# Retrieving and Aggregating NWM Data with a Feature ID

**Note:** 
We have altered this code so that it only stores daily inflow and the corresponding day in the csv file. The maximum timeframe is used (1980-01-01 to 2023-01-31). 
- Matt Burgos mb2557, Rachel Pyeon rp653


.

.

**Authors:** 

<ul style="line-height:1.5;">
<li>Ayman Nassar <a href="mailto:ayman.nassar@usu.edu">(ayman.nassar@usu.edu)</a></li>
<li>Pabitra Dash <a href="mailto:pabitra.dash@usu.edu">(pabitra.dash@usu.edu)</a></li>
<li>Homa Salehabadi <a href="mailto:homa.salehabadi@usu.edu">(homa.salehabadi@usu.edu)</a></li>
<li>David Tarboton <a href="mailto:david.tarboton@usu.edu">(david.tarboton@usu.edu)</a></li>
</ul>

**Last Updated:** 10/07/2024

**Purpose:**

This notebook provides code examples for retrieving NOAA National Water Model (NWM) Retrospective data from Amazon Web Services (AWS). It makes it easier for researchers to access data with a specific feature ID. It also allows for data aggregation at a different time scale than what NOAA originally provided.

**Audience:**

Researchers who are familiar with Jupyter Notebooks, basic Python and basic hydrologic data analysis.

**Description:**

This notebook takes a feature ID specifying the location, start and end dates for the desired period, a variable name, and a preferred time aggregation interval as inputs. It then retrieves data from AWS, aggregates it over the specified time interval, displays the data as a plot, and saves it as a CSV file.

Stated goal A
Please resize the stretch of the listing from the line containing "Click the director name 钟甦" through the line containing "The image size is (375, 589). 169,366", both ends included, and rewrite only those lines, requests included. Multiply every answer coordinate by 2.25 and round it to a whole number, with halves rounding up.

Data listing
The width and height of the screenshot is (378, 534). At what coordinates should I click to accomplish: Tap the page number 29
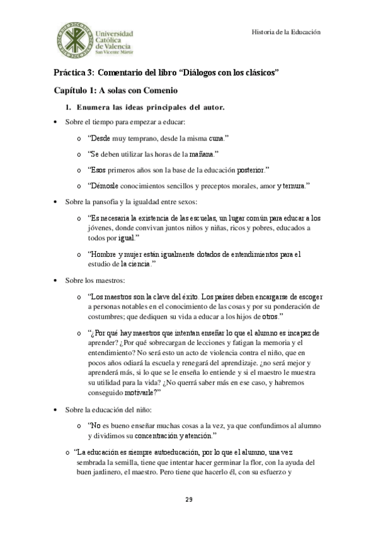pos(188,499)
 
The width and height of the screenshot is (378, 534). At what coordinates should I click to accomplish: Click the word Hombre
pos(104,254)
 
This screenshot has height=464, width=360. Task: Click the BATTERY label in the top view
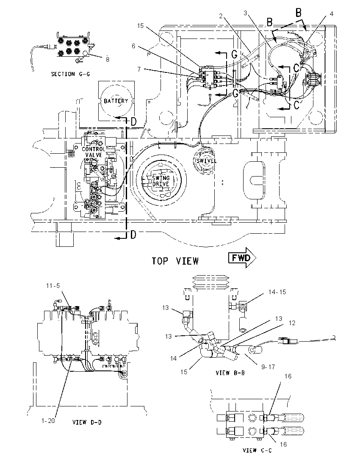pyautogui.click(x=116, y=101)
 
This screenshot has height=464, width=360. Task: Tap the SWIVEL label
pyautogui.click(x=206, y=161)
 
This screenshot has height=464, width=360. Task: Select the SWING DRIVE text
pyautogui.click(x=161, y=181)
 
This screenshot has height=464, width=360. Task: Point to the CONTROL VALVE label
pyautogui.click(x=93, y=152)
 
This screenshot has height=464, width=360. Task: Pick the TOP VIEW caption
pyautogui.click(x=175, y=261)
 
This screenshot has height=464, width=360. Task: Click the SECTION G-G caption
pyautogui.click(x=70, y=74)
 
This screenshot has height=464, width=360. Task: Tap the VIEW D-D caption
pyautogui.click(x=87, y=422)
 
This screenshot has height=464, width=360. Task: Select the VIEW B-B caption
pyautogui.click(x=230, y=373)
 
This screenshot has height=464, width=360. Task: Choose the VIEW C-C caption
pyautogui.click(x=257, y=450)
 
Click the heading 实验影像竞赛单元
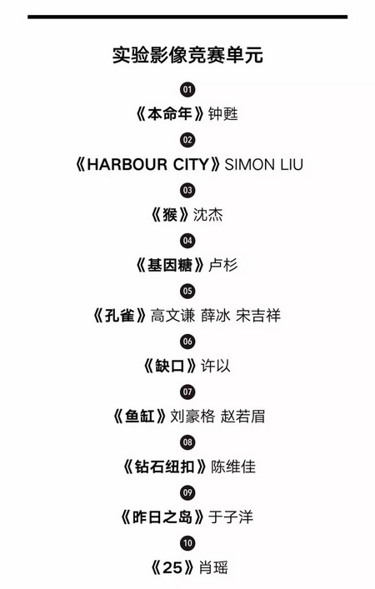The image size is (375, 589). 188,55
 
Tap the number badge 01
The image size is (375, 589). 188,89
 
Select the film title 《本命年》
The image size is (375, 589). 169,114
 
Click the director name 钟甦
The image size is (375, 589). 223,114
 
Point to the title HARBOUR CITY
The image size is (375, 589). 148,164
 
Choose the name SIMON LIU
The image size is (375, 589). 263,164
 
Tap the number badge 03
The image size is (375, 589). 188,190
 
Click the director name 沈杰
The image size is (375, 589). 208,214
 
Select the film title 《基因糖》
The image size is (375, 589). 169,265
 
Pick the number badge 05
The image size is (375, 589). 188,291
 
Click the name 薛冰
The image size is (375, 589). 215,316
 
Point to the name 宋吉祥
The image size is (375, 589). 258,316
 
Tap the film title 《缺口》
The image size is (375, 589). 169,366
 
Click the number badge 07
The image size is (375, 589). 188,392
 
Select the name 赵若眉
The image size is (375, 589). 242,417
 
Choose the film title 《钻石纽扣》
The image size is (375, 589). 164,467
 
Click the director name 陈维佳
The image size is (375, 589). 233,467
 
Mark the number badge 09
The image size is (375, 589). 188,492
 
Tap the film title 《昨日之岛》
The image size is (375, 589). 162,517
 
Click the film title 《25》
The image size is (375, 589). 172,567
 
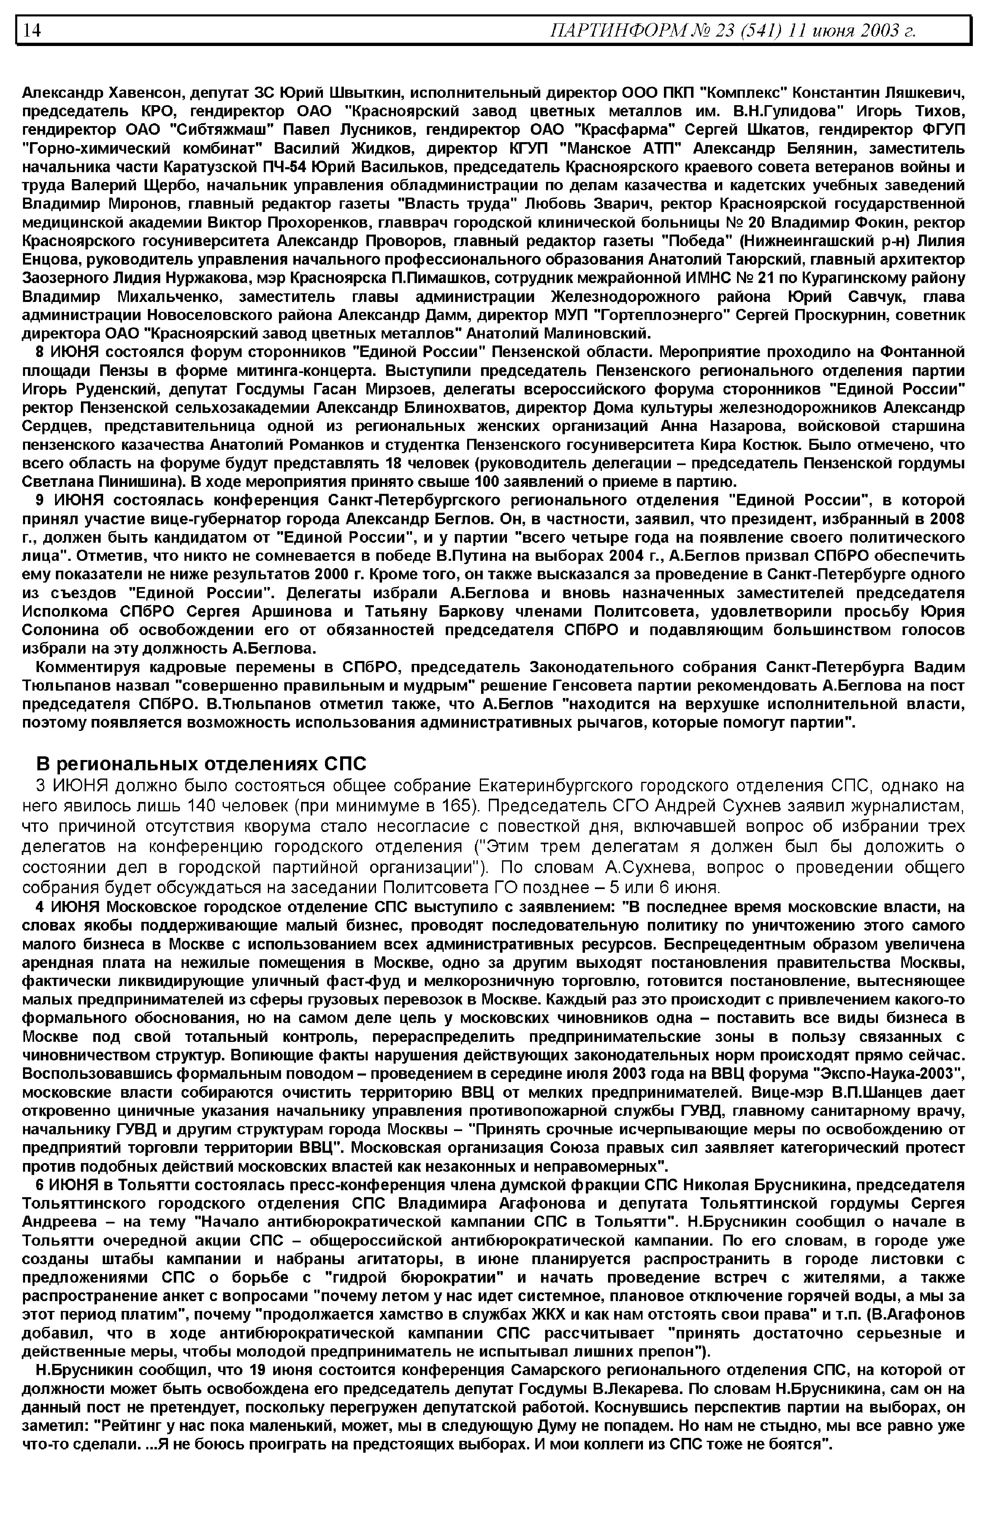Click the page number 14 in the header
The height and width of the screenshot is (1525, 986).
pos(32,30)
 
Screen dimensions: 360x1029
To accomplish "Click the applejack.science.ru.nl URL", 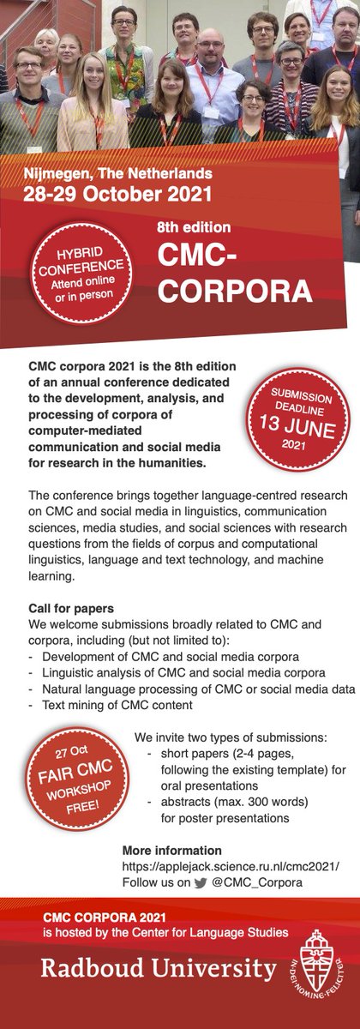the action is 219,865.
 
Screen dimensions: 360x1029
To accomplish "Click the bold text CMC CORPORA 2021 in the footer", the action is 102,918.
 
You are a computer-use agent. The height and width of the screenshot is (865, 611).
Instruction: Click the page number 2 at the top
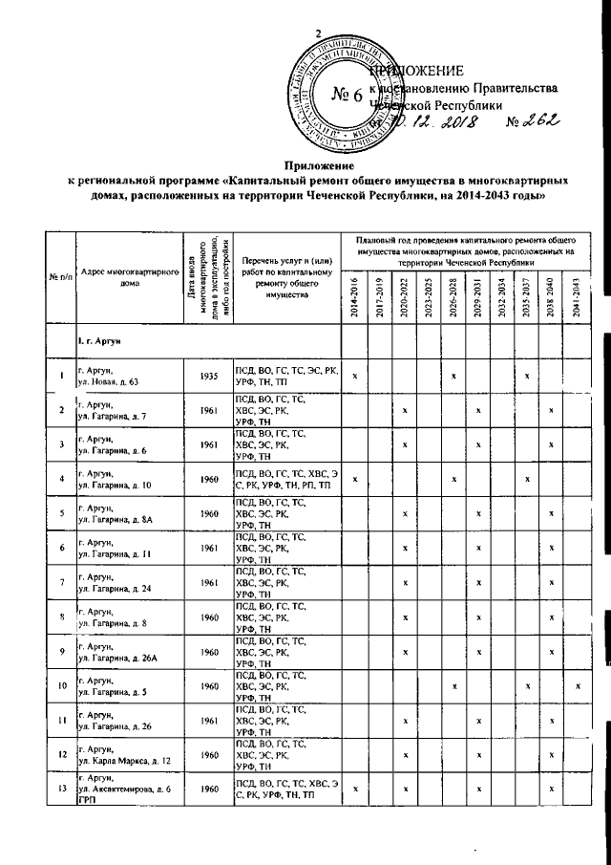tap(318, 35)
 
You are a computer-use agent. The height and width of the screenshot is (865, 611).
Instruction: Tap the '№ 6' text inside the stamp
tap(347, 95)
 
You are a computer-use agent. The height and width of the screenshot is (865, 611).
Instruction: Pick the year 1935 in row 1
tap(210, 376)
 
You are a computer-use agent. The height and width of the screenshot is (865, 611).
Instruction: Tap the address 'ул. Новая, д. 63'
tap(110, 381)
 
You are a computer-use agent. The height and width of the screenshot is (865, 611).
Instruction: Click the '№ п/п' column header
tap(61, 277)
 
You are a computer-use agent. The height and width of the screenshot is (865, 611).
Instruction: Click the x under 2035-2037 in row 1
tap(527, 376)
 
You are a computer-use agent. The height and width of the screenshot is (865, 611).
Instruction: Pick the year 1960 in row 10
tap(210, 686)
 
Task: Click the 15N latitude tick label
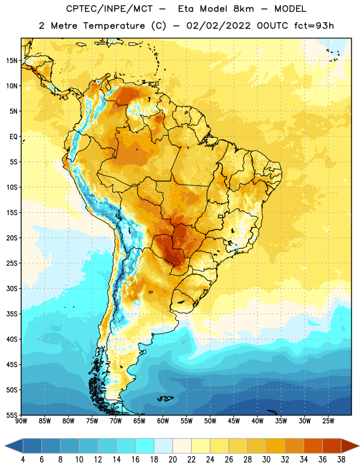12,61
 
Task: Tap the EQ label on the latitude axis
13,137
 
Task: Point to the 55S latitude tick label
12,415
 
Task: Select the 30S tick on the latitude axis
12,288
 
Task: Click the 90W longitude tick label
21,421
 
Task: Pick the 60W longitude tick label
163,421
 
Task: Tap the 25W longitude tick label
328,421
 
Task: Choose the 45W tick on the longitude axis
234,421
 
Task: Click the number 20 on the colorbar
172,460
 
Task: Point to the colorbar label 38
341,460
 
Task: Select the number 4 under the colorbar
23,460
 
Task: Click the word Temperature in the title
114,26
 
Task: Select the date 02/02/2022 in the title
218,26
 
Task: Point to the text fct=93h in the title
314,26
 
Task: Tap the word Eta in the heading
186,9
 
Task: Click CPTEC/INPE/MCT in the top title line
109,9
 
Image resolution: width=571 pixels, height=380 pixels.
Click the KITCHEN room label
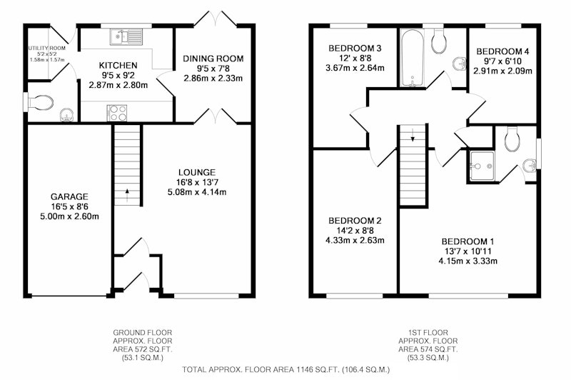[x=118, y=66]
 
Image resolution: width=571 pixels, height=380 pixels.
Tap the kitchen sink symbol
[x=126, y=37]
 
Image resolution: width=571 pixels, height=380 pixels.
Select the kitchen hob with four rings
[x=117, y=113]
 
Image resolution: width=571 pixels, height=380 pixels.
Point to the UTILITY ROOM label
[x=46, y=48]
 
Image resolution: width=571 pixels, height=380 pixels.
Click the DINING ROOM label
[x=213, y=59]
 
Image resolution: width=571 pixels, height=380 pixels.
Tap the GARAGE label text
[x=69, y=197]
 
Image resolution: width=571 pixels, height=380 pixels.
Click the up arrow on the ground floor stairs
[x=127, y=195]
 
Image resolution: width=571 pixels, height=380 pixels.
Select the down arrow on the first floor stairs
[x=413, y=135]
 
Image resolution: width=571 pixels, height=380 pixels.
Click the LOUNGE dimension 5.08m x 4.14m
[x=197, y=192]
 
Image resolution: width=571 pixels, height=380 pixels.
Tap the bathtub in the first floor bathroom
[x=412, y=58]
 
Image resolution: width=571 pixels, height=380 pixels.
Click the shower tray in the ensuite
[x=481, y=166]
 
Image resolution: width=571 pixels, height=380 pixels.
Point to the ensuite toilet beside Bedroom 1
[x=512, y=139]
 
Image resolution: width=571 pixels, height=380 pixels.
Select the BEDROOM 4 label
[x=502, y=51]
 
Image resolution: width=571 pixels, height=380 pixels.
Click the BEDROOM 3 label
[x=355, y=48]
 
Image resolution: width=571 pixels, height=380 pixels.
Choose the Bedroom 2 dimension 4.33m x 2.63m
[x=355, y=241]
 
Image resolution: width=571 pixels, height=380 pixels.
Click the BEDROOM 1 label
[x=468, y=241]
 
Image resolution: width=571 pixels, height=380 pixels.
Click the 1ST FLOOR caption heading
[x=428, y=333]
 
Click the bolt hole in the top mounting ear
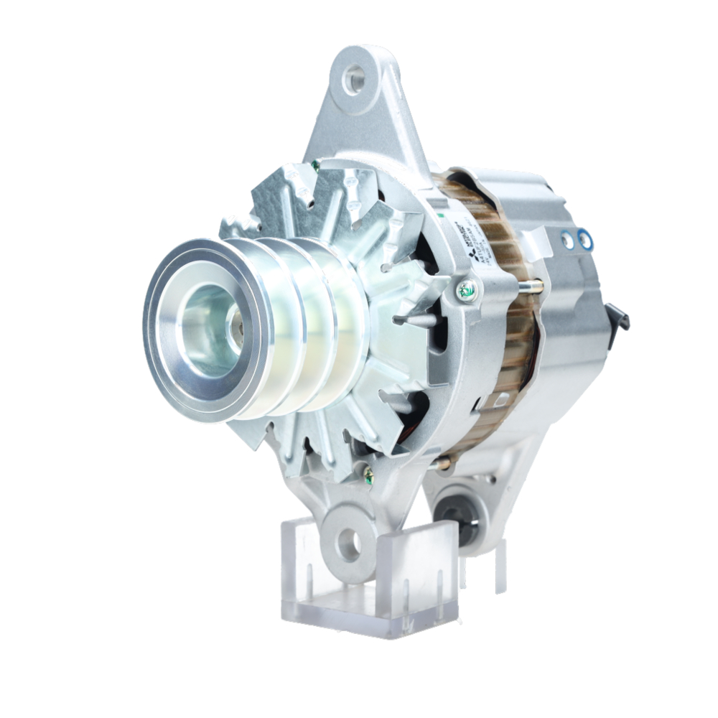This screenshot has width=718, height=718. click(353, 79)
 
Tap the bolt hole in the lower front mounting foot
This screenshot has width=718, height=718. click(349, 543)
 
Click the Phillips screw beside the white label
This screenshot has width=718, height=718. click(467, 291)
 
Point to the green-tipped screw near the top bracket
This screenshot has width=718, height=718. click(315, 166)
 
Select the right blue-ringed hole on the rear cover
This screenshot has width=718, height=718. click(586, 236)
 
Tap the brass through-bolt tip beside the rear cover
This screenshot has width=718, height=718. click(535, 286)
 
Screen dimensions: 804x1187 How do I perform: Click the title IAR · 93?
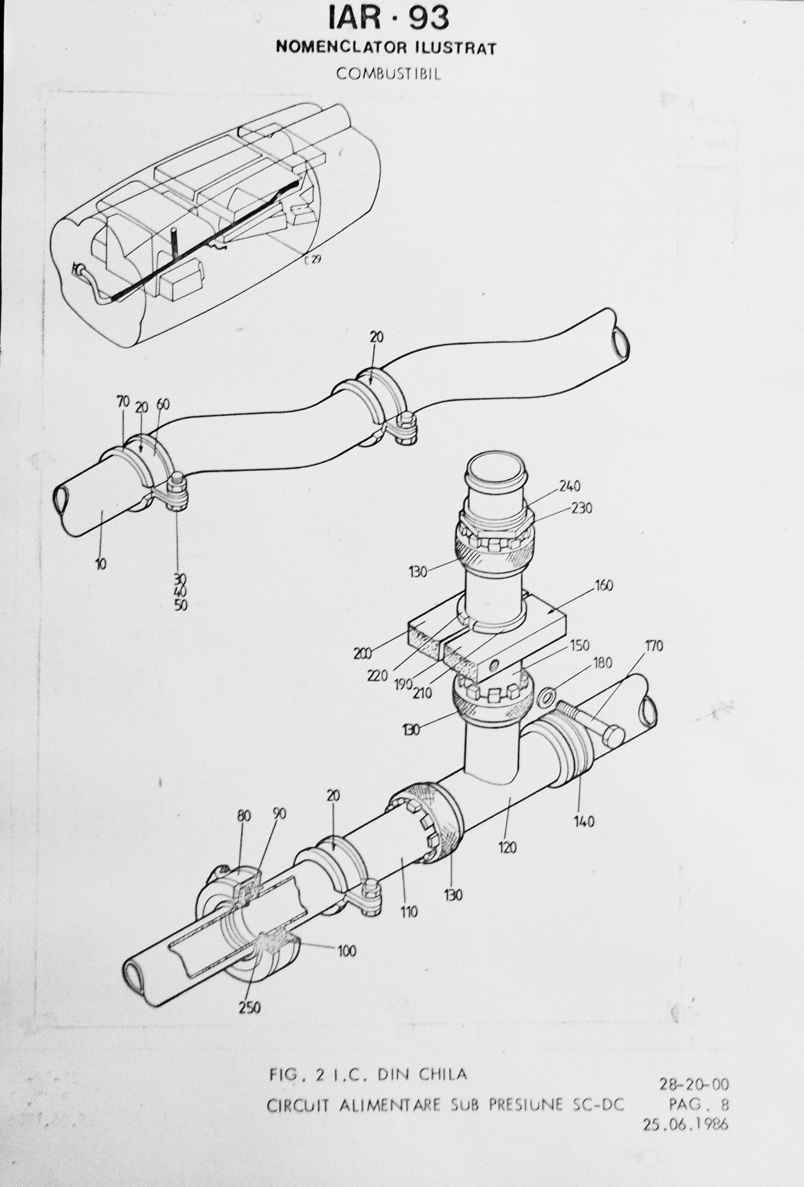click(x=389, y=18)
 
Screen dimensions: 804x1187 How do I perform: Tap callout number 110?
click(x=409, y=911)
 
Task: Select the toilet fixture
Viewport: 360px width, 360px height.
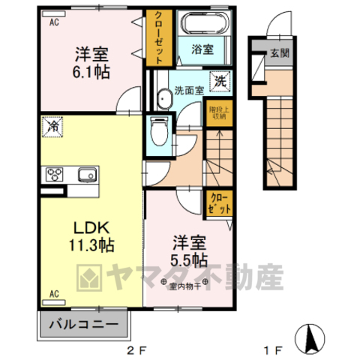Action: (158, 131)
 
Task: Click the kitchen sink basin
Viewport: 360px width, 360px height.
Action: (85, 176)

Stated goal B
Print the stretch of the National Water Model notebook text from "This notebook provides" through "a CSV file.", copied word for word.

Final answer A
Click the director name 钟甦
The image size is (375, 589). 502,257
 
Point to the title HARBOUR CITY
The image size is (375, 589). 333,369
 
Choose the name SIMON LIU
The image size is (375, 589). 592,369
 
Tap the number badge 03
The image size is (375, 589). 423,428
 
Click the director name 沈杰
The image size is (375, 589). 468,482
 
Select the film title 《基因糖》
The image size is (375, 589). 380,596
 
Pick the number badge 05
The image size is (375, 589). 423,655
 
Click the name 薛冰
The image size is (375, 589). 484,711
 
Point to the name 宋吉祥
The image size is (375, 589). 581,711
 
Tap the film title 《缺口》
The image size is (375, 589). 380,824

Final answer B
This notebook provides code examples for retrieving NOAA National Water Model (NWM) Retrospective data from Amazon Web Services (AWS). It makes it easier for researchers to access data with a specific feature ID. It also allows for data aggregation at a different time scale than what NOAA originally provided.

**Audience:**

Researchers who are familiar with Jupyter Notebooks, basic Python and basic hydrologic data analysis.

**Description:**

This notebook takes a feature ID specifying the location, start and end dates for the desired period, a variable name, and a preferred time aggregation interval as inputs. It then retrieves data from AWS, aggregates it over the specified time interval, displays the data as a plot, and saves it as a CSV file.